Por otro lado, el nivel superior –antes llamado terciario y hoy más conocido como los “profesorados”- también sufrió una embestida a fin de año. El anuncio se hizo por redes sociales a través de una especie de “encuesta” más parecida a propaganda. Una publicación sponsoreada del gobierno de la Ciudad preguntaba si estarías de acuerdo en que la carrera docente pase de ser terciaria a universitaria.

Con la idea de “jerarquizar” la formación docente haciendo de ella una carrera universitaria se plebiscitaba la idea de eliminar 29 profesorados diseminados en toda la ciudad: la UniCABA  o Universidad docente entró como proyecto en la Legislatura de la Ciudad de Buenos Aires a principios de diciembre. Infobae tituló abiertamente: “Crearán la primera universidad para docentes en la Ciudad y desintegrarán los 29 institutos de formación”. Desintegrar. Les agradecería que vuelvan sobre esa palabra: Desintegrarán institutos centenarios, diversos, plurales, que existen en zonas que resultan accesibles para la población barrial (pensemos en Lugano, Barracas, La Boca) y los reemplazarán  por una única universidad, uniforme, reducida en oferta y en personal docente y no docente y que desalentará la posibilidad de formarse a quienes no puedan viajar todos los  días al centro. En Jujuy ya comenzaron a cerrarse Institutos, también en Mendoza. Si en CABA se cierran los profesorados estatales, en las provincias probablemente suceda lo mismo.

La existencia de alrededor de 1300 profesorados en todo el país es inaceptable para la gestión PRO del Instituto Nacional de Formación Docente (INFoD) que están al frente del diseño de políticas educativas para el nivel superior no universitario. El modelo “Finlandia” es la meta y unifica las dos movidas contra la escuela pública en el nivel secundario y terciario: tanto alumnado como plantel docente se encuentran en una ecuación que se despeja sin tener en cuenta las características del sistema educativo argentino y su heterogénea composición.
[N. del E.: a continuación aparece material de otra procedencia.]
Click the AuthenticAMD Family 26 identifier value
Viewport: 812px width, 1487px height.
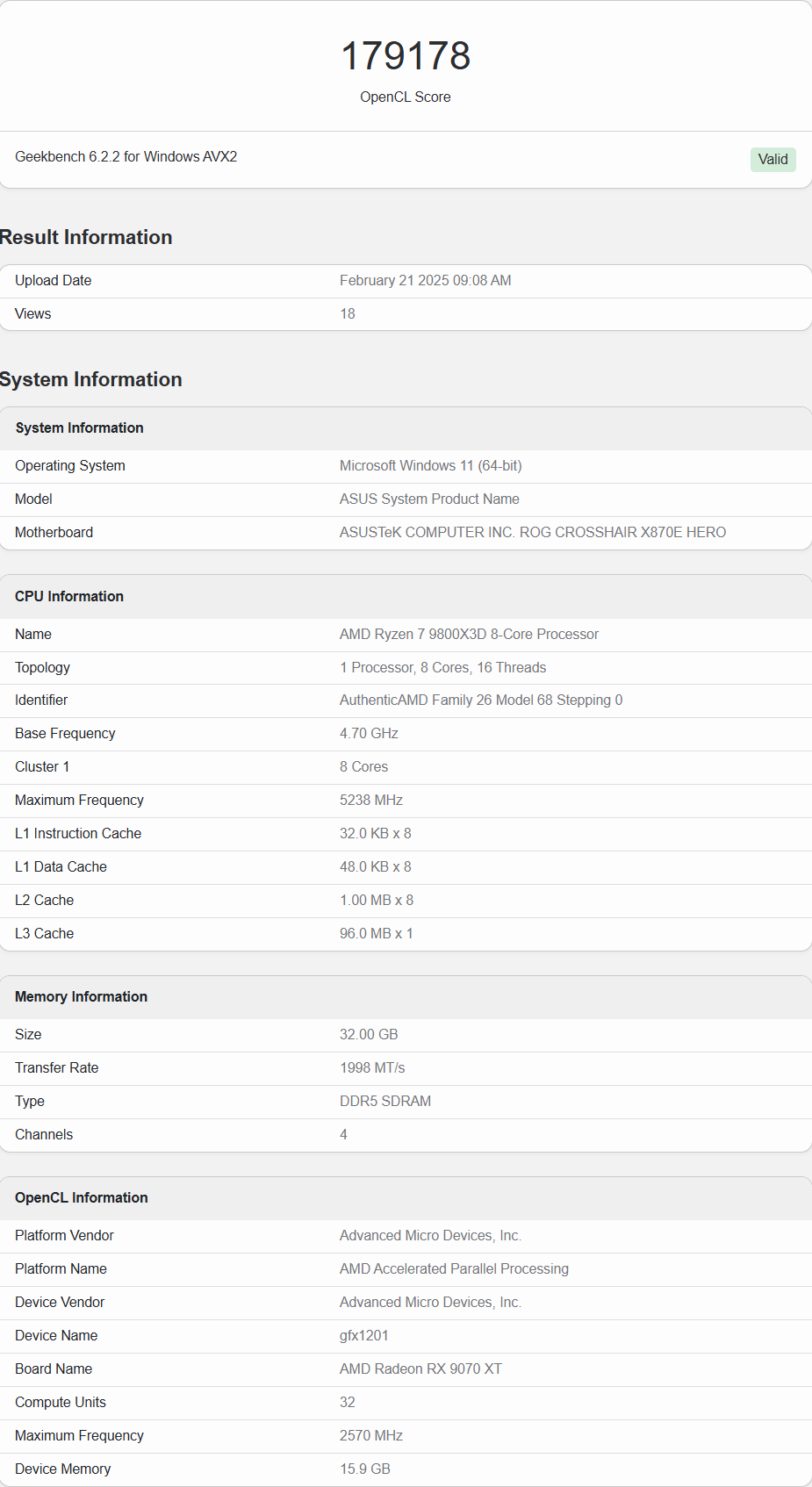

Clave 3: Finlandia en Buenos Aires

Copiar el modelo exitoso de Finlandia implicaría transformar primero las condiciones de ejercicio de la docencia: La paritaria docente que ni siquiera recupera el salario deteriorado por la inflación, la amenaza constante de descontar días de huelga del salario, la operatoria de vigilancia y evaluación constante sobre la población docente no se corresponden con el  “modelo F”. Tanto la Secundaria del Futuro como la UniCABA responden a este deseo cholulo de ser Finlandia sin invertir un peso. En lugar de comprender la complejidad del sistema educativo argentino, la extensión y heterogeneidad del territorio y su población y las condiciones materiales en las que se desarrollan los procesos de enseñanza-aprendizaje, se copia la  forma: se pretende cerrar centros educativos y reemplazar el pizarrón por aulas virtuales a la vez que se  discontinúan las entregas de  las netbooks del Programa Conectar Igualdad y los libros del Plan Nacional de Lectura. Se intenta jerarquizar la docencia a través de procedimientos meritocráticos sin mejorar el salario ni considerar a referentes de la lucha docente como quienes más saben sobre la forma de mejorar las condiciones de aprendizaje dentro del  aula. Se aspira a  promover la autonomía, el pensamiento crítico y  la flexibilidad en las aulas, reemplazando los libros con manuales y frases de autoayuda.

Para concluir:

Las tres claves que señalamos -las reformas educativas en la secundaria, la destrucción de institutos de formación docente y la meta Finlandia- nos permiten entender la forma en la que la política educativa de Cambiemos piensa el sistema educativo en CABA y en Argentina. Al inicio de este artículo hablamos del diseño de políticas como “aplicaciones”. Debo esta idea al profesor Gustavo Varela que describió esta gestión de CEO’s con esa metáfora. Termino con un fragmento de su texto y recomiendo su lectura completa: “Son otra cosa: una raza política nueva que casi no conocemos. La administración del gobierno actual tiene una forma específica de ejercer poder: es la política vaciada como aplicación (app). No hay votantes, hay usuarios. Eso ofrecieron en las elecciones: aplicaciones para usuarios. Es decir, herramientas de uso y habilitación personal: ser felices, estar todos juntos, la alegría es poder colaborar, en todo estás vos, mirar al futuro.” Pero el futuro ya llegó… ¿estamos ahí?